### Document section
· · · · ·

Has to be pricey.
- posted
5 years ago
Has to be pricey.
That's pretty cool. I guess it would work in aluminum too, if you went slowly.
--sp
-- Best regards, Spehro Pefhany
What percentage do you really think will undo years later? It does seem unrealistic.
NT
"OOOoh! Gosh! Wow!" Translation: Idiot expensive way of fastening. Wood dowels do the same at slightly lower cost...
Wood dowels doesn't do the same, they don't pull the pieces together
Den mandag den 19. juni 2017 kl. 05.47.50 UTC+2 skrev Spehro Pefhany:
I don't think slowly works, it needs the hammering to transfer any torque
As one who dabbles in wood with lots of "honey-do" projects, looks pretty clever to me. ...Jim Thompson
-- | James E.Thompson | mens | | Analog Innovations | et |
Except when the threads seize later...
John
Okay, so fastener design is another area where your knowledge is lacking...
which is often of course.
NT
At least with screws (with nice plugs), etc you have a pretty good chance of taking the wooden thingy apart - who is going to know how to take apart stuff made with those magnet driven screws twenty years from now when they want to repair a stair riser?
I see crowbars in their future...
John :-#(#
20 years from now you have a cyborg update to your eyesight that can look through wood
Cheers
Klaus
Yes. With most fixings what they are can be seen, and a pile of extra force can be applied. I can't help thinking these ones are a product to sell to folk not particularly practical.
NT
"Will", as in able or "will" as in attempted?
I can imagine that any contamination in the joint could gum up the works. There can't be a lot of force there.
No, they don't do the same. Dowels make for pretty poor joinery, in fact.
able
If my experience is anything to go by a good 50% of goods made with them will never be able to get all those fixings undone, making them a bit useless. I'd expect to see them on some tv shopping channel.
NT
That was my first worry. I've seen several types of mechanical gizmos for holding wooden bits together and letting go. Futons and such. Mostly I use screws.
George H.
These look pretty nice but expensive. The mortising tool needed to install them is $1400.
yeah, it depends how much the screw head is slowed down by the surrounding aluminium, no only does the aluminium slow the diffusion of the magnetic fields from the driver to he screw head, it also acts as a brake on the screw-head during the "hammer stroke".
-- This email has not been checked by half-arsed antivirus software
Then it's for manufacturing, and disassemblability won't be a priority.

· · · · ·

### Problem statement
Summarize the discussion about magnet-driven screws for joining wood in two sentences.

· · · · ·

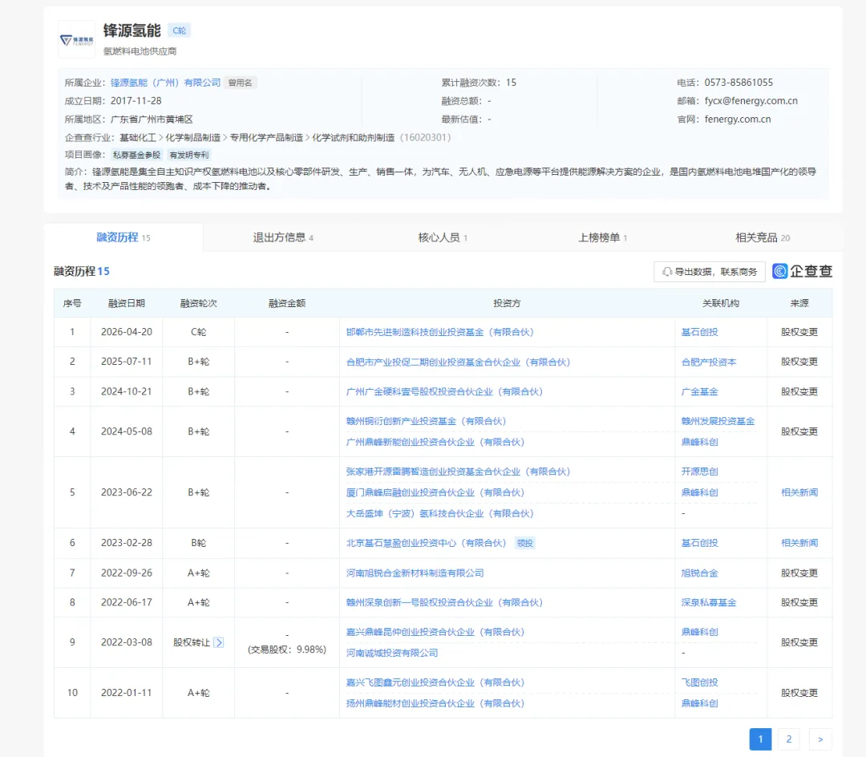Image resolution: width=866 pixels, height=757 pixels.
Task: Switch to the 核心人员 tab
Action: point(443,237)
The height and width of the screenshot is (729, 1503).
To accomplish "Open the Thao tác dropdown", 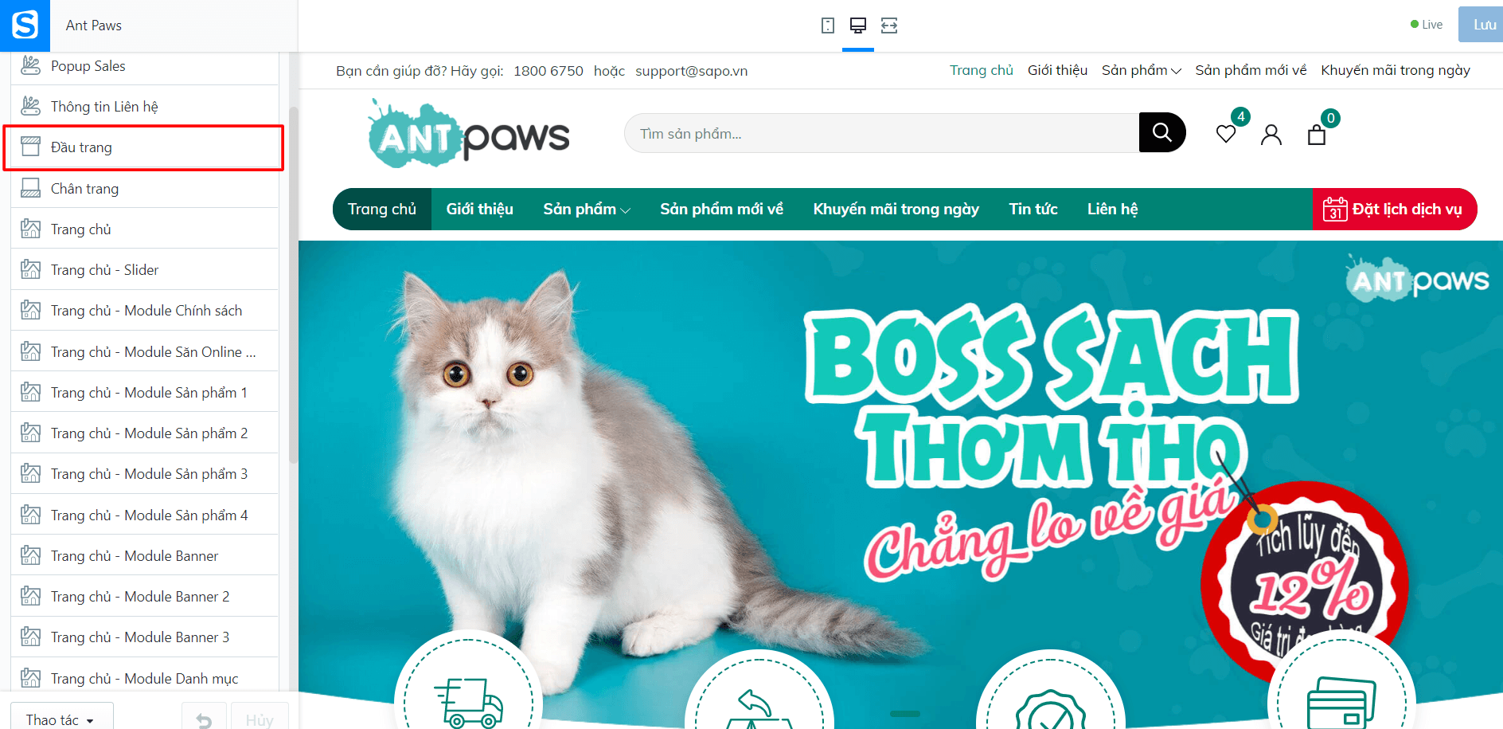I will pyautogui.click(x=61, y=719).
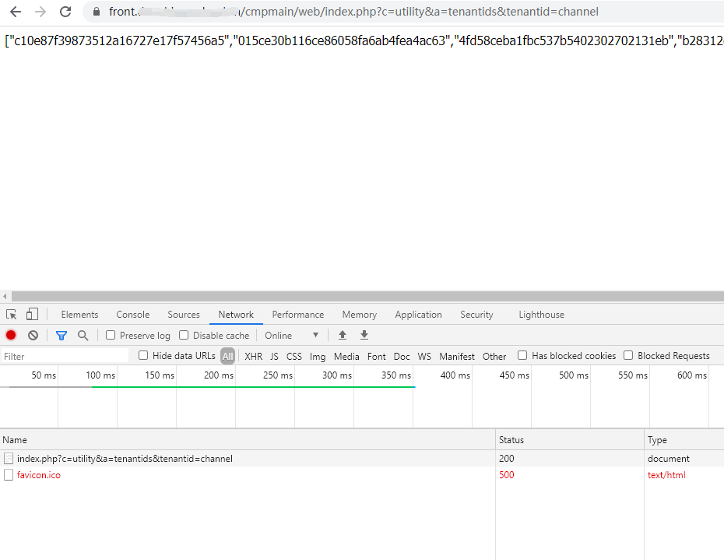Toggle the device toolbar icon
Image resolution: width=724 pixels, height=560 pixels.
click(x=32, y=315)
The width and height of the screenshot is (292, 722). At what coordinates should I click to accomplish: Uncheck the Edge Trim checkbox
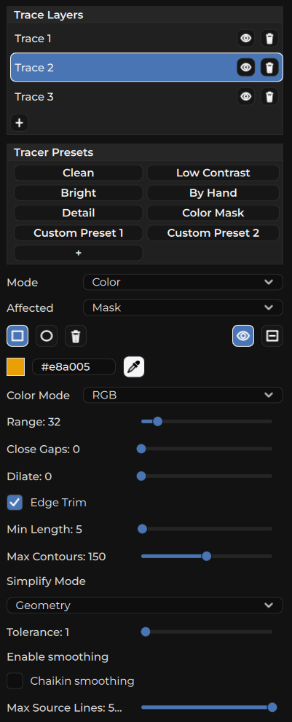15,503
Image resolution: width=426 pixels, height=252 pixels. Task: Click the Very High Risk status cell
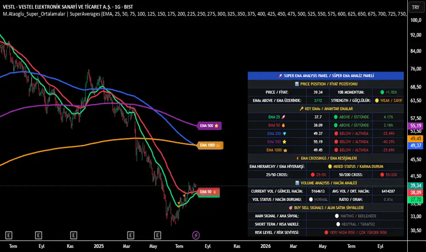[355, 232]
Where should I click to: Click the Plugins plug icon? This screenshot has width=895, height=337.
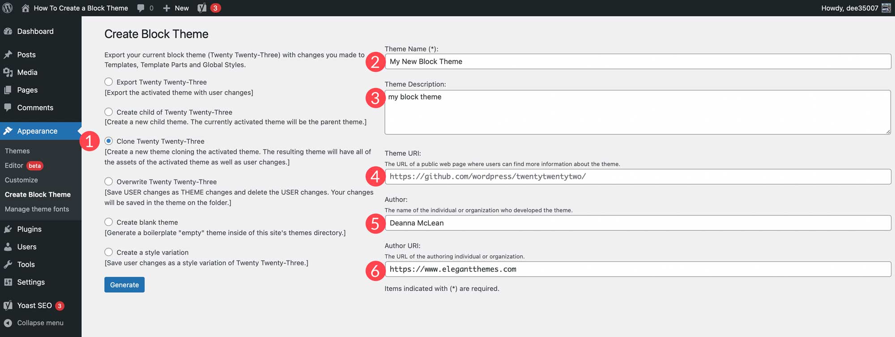click(x=8, y=229)
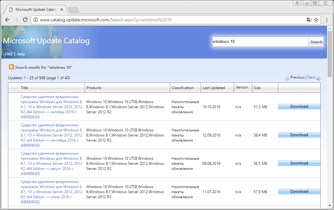Open the help link
The image size is (334, 210).
pos(21,54)
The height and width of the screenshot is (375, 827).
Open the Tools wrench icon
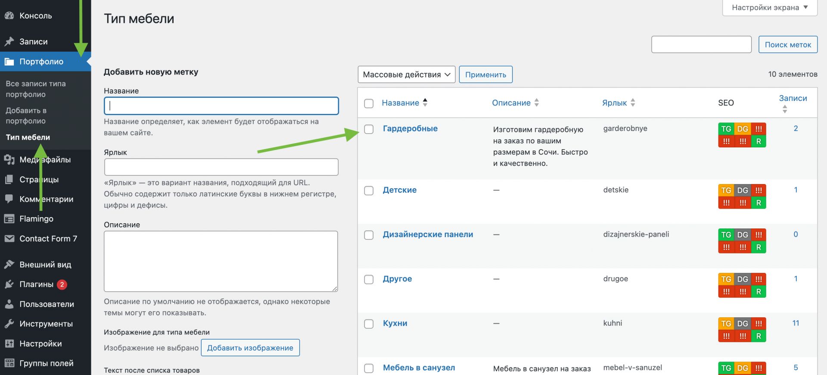coord(9,324)
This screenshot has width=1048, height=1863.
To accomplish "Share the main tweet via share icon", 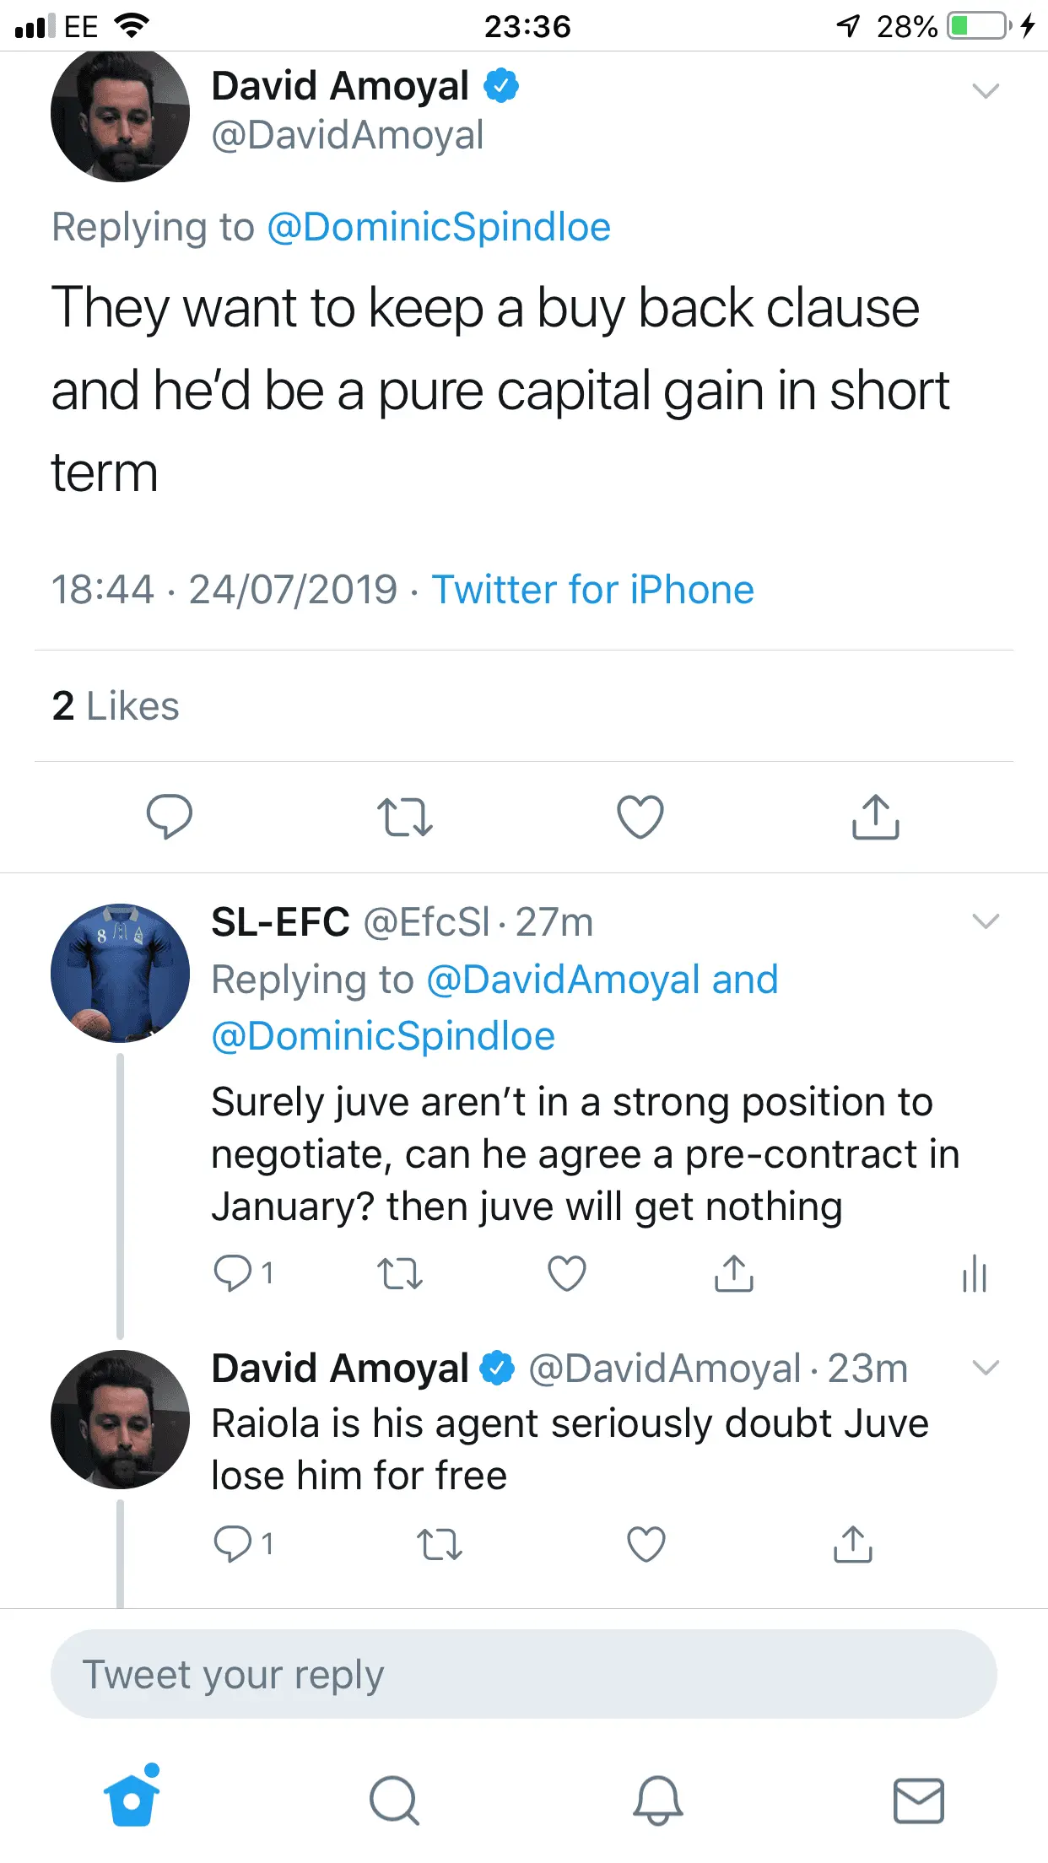I will [875, 817].
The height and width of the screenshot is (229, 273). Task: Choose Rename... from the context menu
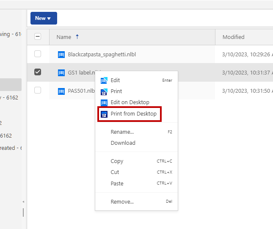tap(122, 132)
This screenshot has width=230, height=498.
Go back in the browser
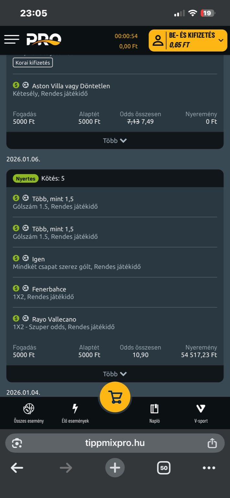point(17,468)
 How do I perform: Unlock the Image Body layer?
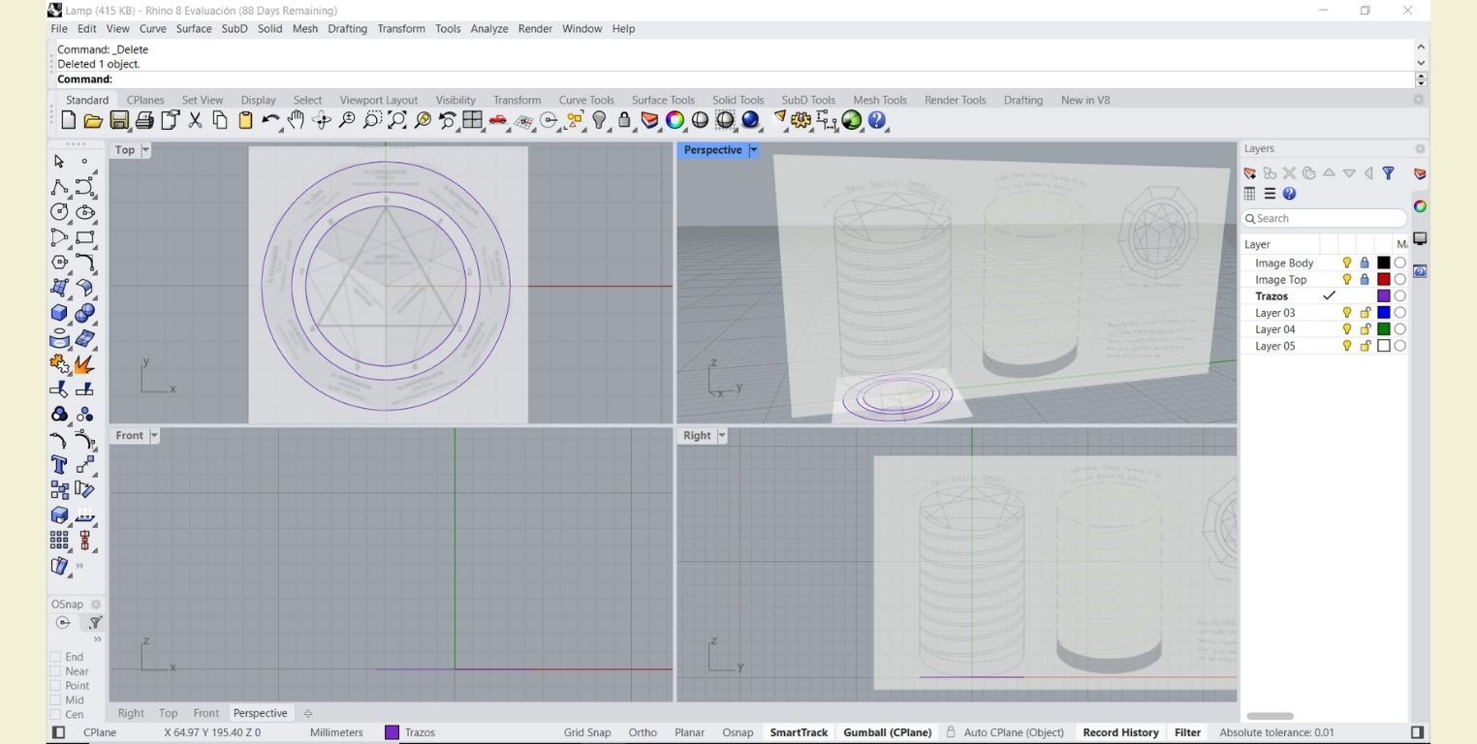1365,263
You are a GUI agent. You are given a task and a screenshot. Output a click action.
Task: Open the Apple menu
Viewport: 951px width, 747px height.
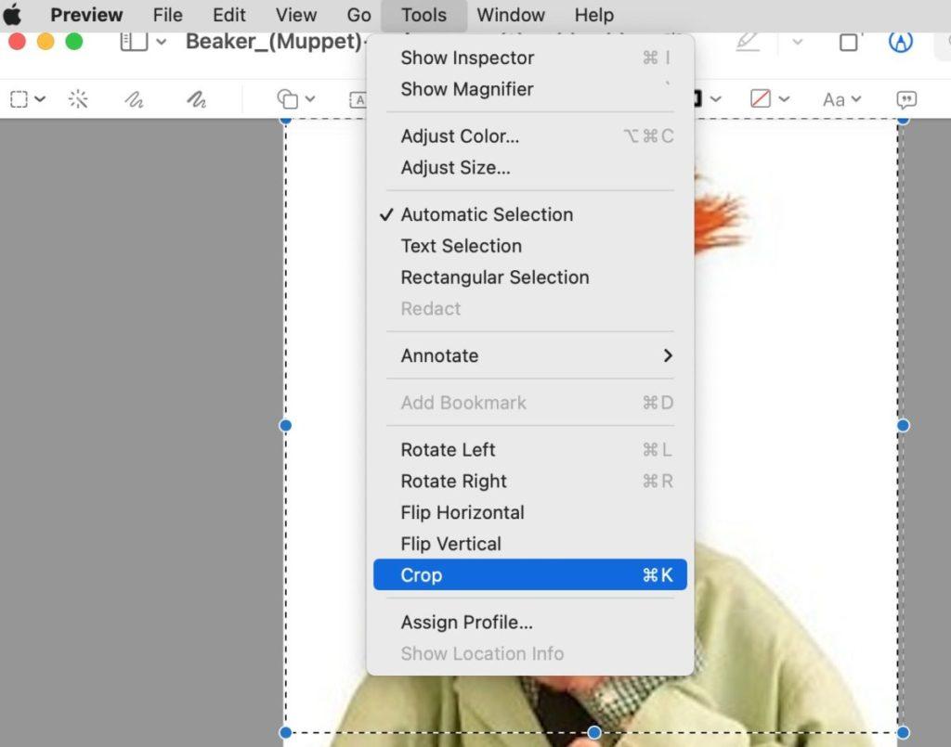pos(13,15)
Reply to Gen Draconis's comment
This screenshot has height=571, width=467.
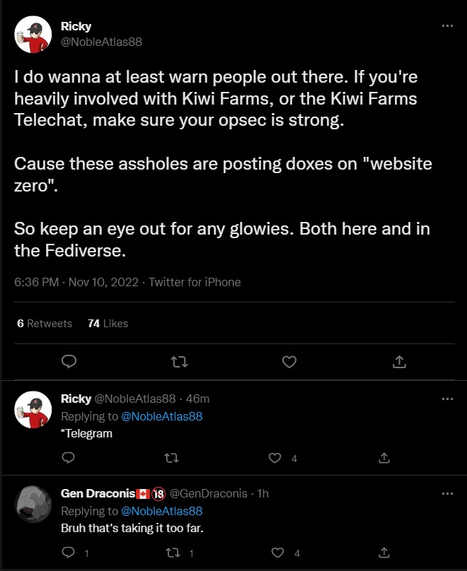click(69, 553)
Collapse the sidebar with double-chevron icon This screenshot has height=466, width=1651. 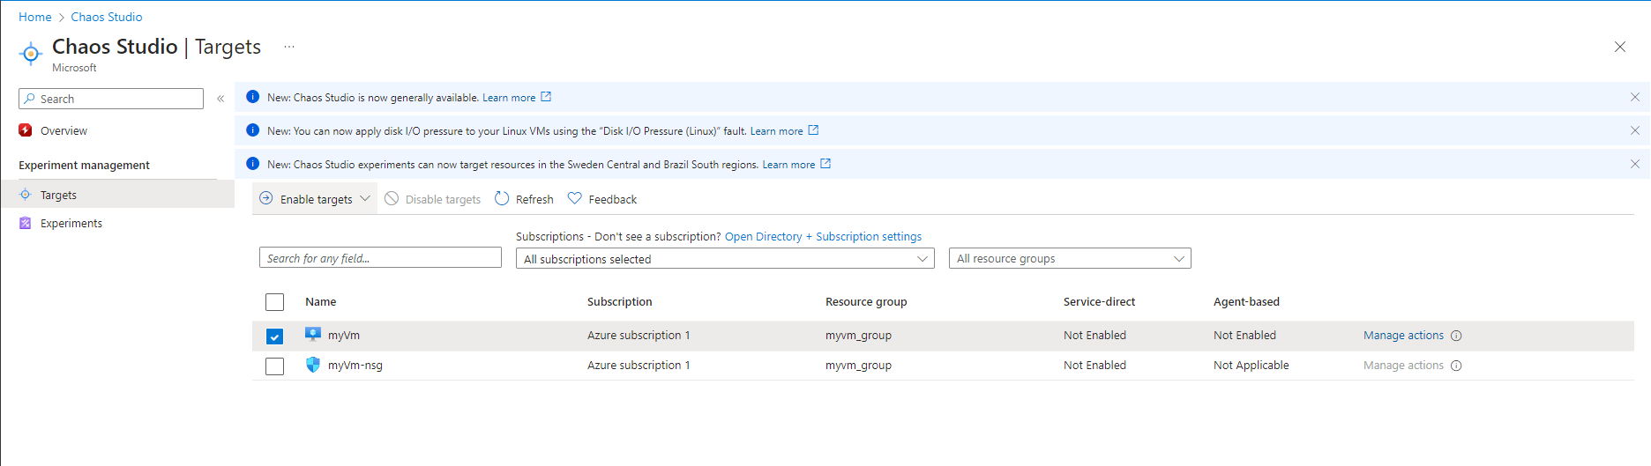(220, 99)
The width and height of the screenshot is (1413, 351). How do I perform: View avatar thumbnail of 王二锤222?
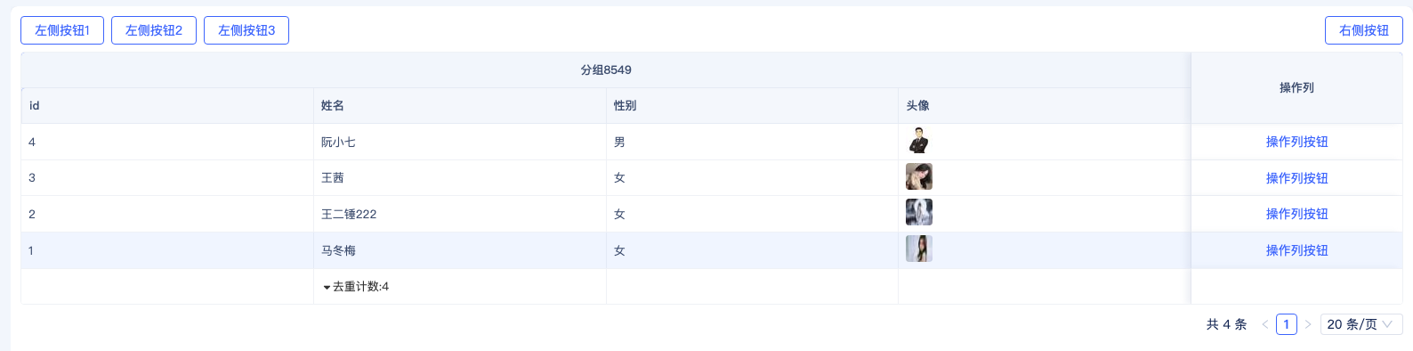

· · · · ·

### Answer to the exercise
Participants react to the magnet-driven screws with a mix of admiration and skepticism: one calls them pretty clever, while others stress the cost, noting that the mortising tool needed to install them is $1400. Several doubt that they could be undone years later, pointing to threads that seize, contamination in the joint, and future repairs, and they debate whether wood dowels or ordinary screws would do the job as well.